L’unité de mesure des CEE est le kWh Cumac (kWhc) pour « cumulé, actualisé ». Autrement dit, pour une opération donnée, les économies d’énergie engendrées sont cumulées sur la durée de vie de l’opération, et actualisées au taux annuel de 4 %.

Cette unité de mesure offre l’avantage de tenir compte de l’ensemble du cycle de vie de l’opération d’une part. Mais également, d’autre part, de l’augmentation des coûts énergétiques dans le temps, afin de ne pas déprécier les opérations les plus anciennes.

Les CEE sont délivrés par le Pôle National CEE (DGEC), après réalisation des travaux liés à l’opération cible. Les CEE se matérialisent par l’obtention de kWhc, à raison de 1 CEE = 1 kWhc, sur un compte électronique au sein du registre national Emmy.

À noter que les CEE obtenus sont valables 10 ans, et peuvent être bonifiés dans le cadre de contrats de performance énergétique (CPE), voire doublés dans les zones non interconnectées (ZNI), à savoir les territoires non connectés au réseau d’électricité continental.

Quelles sont les options des obligés pour produire des CEE ?

Pour les obligés, la loi prévoit cinq options pour répondre à leurs obligations liées aux CEE :

  • L’incitation d’opérations d’économies d’énergie éligibles CEE : c’est l’option la plus directe.
  • La contribution financière à des programmes CEE : formation, information, innovation ou lutte contre la précarité énergétique.
  • L’achat de CEE sur le marché : le registre national Emmy offre la possibilité de procéder à des transactions sur les CEE.
  • La délégation de leur obligation auprès d’un autre obligé.
  • Le paiement d’une pénalité à hauteur de 15€/MWhc.

Industries : quels équipements sont éligibles aux CEE ?

Pour les industriels, si la réduction de leur consommation d’énergie constitue bien sûr l’objectif principal, l’aide financière obtenue dans le cadre du dispositif CEE est souvent également l’occasion de gagner en productivité tout en modernisant leur outil de production.

De nombreux équipements sont éligibles aux CEE dans le cadre des processus industriels, et prévues par fiches d’opérations standardisées :

  • Fiche IND-UT-125 Chaud : traitement d’eau performant sur chaudière de production de vapeur, économiseur sur les effluents gazeux d’une chaudière de production de vapeur, brûleur micro-modulant sur chaudière industrielle.
  • Fiche IND-UT-102 Motorisation : système de variation électronique de vitesse sur moteur asynchrone, moteur haut rendement de classe IE2 / IE3 / IE4, moto-variateur synchrone à aimants permanents ou à reluctance, système de transmission performant.
  • Fiche IND-UT-116 Froid : système de condensation frigorifique à haute efficacité, système de régulation sur un groupe de production de froid permettant d’avoir un BP flottante, système de régulation sur un groupe de production de froid permettant d’avoir un HP flottante, système de récupération de chaleur sur un groupe de production de froid, système de récupération de chaleur sur une tour aéroréfrigérante.
  • Autres :
    • Fiche IND-BA-112 : système de récupération de chaleur sur une tour aéroréfrigérante
    • Fiche IND-UT-121 : matelas pour l’isolation de point singuliers
    • Fiche IND-UT-135 : Free cooling par eau de refroidissement en substitution d'un groupe froid.

Industriels : quel accompagnement potentiel ?

Outre le financement des opérations éligibles CEE, c’est aussi la question de l’accompagnement des industriels qui entre très souvent en jeu.

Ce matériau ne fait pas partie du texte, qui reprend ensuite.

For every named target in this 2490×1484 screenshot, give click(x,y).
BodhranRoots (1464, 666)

Aujourd’hui, la plupart des bénéficiaires peuvent directement s’adresser aux obligés ayant mis en place un dispositif d’accompagnement.

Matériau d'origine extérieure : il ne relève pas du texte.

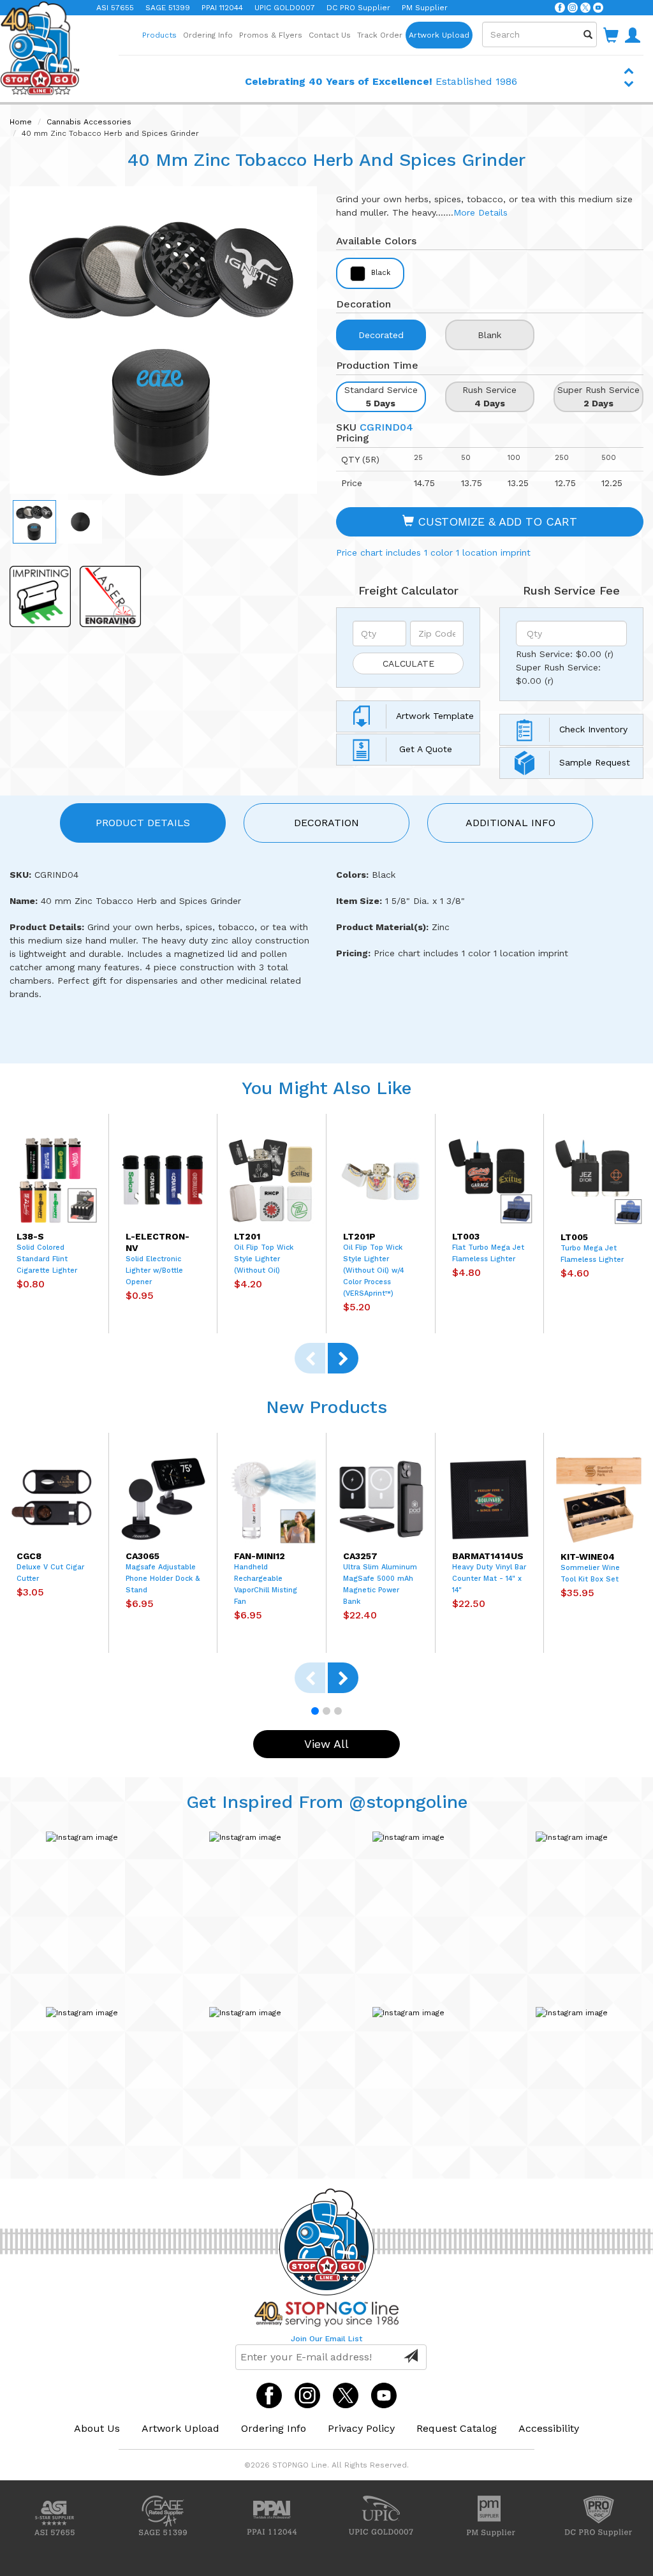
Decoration (326, 823)
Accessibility (548, 2428)
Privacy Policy (361, 2428)
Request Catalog (456, 2428)
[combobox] (539, 34)
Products (159, 35)
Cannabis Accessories (89, 121)
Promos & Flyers (270, 35)
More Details (480, 212)
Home (21, 121)
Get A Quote (424, 749)
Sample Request (594, 762)
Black (379, 273)
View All (326, 1744)
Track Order (379, 35)
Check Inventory (593, 729)
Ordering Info (208, 35)
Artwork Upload (439, 35)
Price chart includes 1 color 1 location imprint (433, 552)
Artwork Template (435, 716)
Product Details (143, 823)
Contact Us (330, 35)
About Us (97, 2428)
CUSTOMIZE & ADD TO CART (495, 521)
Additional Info (510, 823)
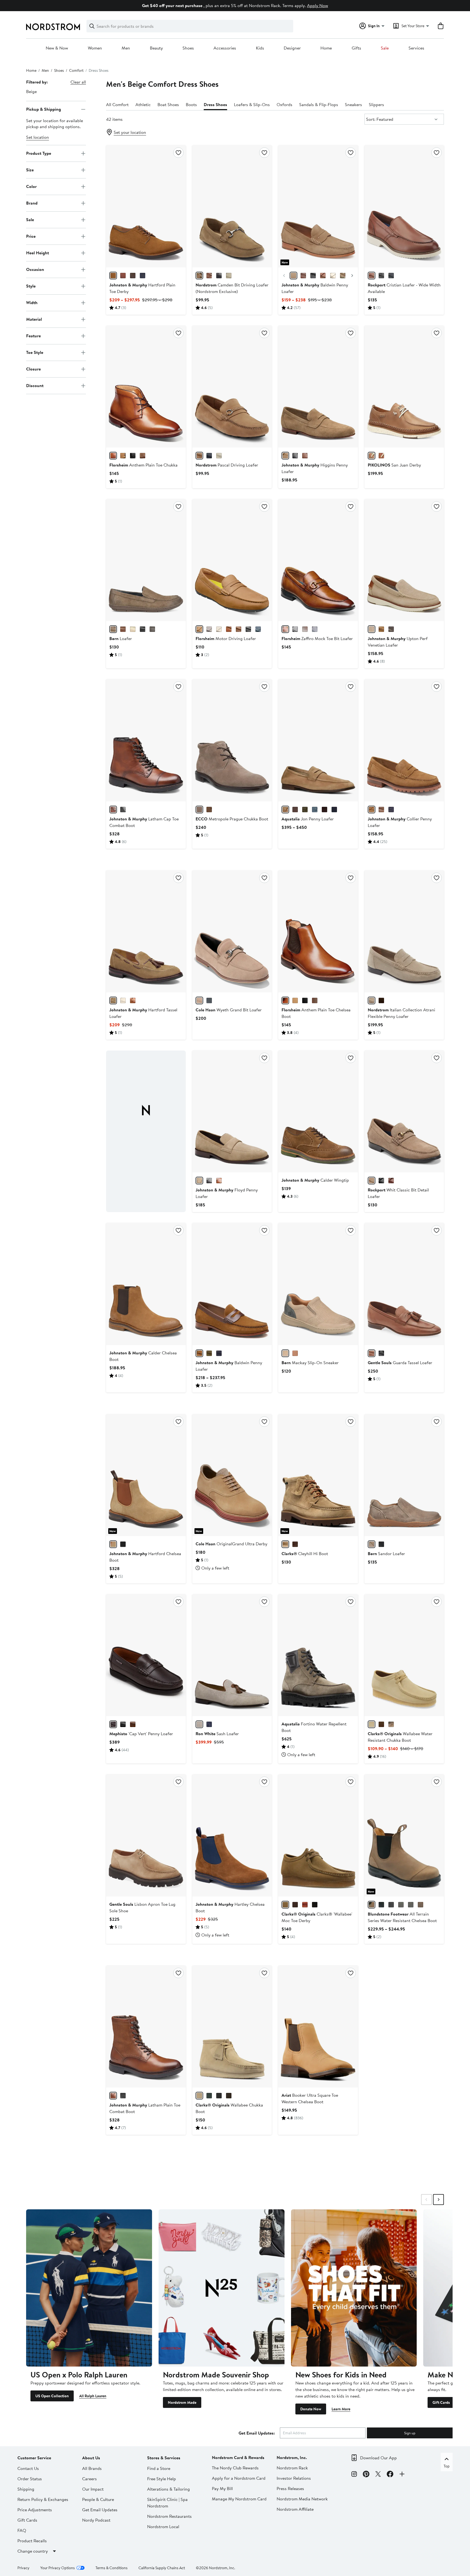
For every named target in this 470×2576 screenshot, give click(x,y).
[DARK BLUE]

C’est par exemple le cas d’EDF qui a mis en place un dispositif d’accompagnement national, relayé par des chargés de relations partenaires CEE régionaux. Un accompagnement qui s’avère complet, depuis l’étude des opérations éligibles jusqu’à l’encaissement de la prime économie d’énergie, en passant par le calcul du coût de l’opération et des économies d’énergie potentielles sur l’ensemble du cycle de vie de l’équipement concerné.

D’autres acteurs peuvent prendre le relais auprès des industriels le cas échéant : les délégataires d’obligations (entreprises spécialisées dans le dispositif), les fabricants, les fournisseurs ou installeurs d’équipements ayant passé un contrat avec un obligé (c’est le cas de BWT pour la fiche IND-UT-125), ainsi que les bureaux d’études.

Quelques cas concrets ?

Dans le cadre spécifique du traitement d’eau dans l’industrie, les opérations éligibles ont pour objectif de réduire les consommations d’eau, d’énergie et de produits de conditionnement. Et ce dès le premier jour de mise en œuvre.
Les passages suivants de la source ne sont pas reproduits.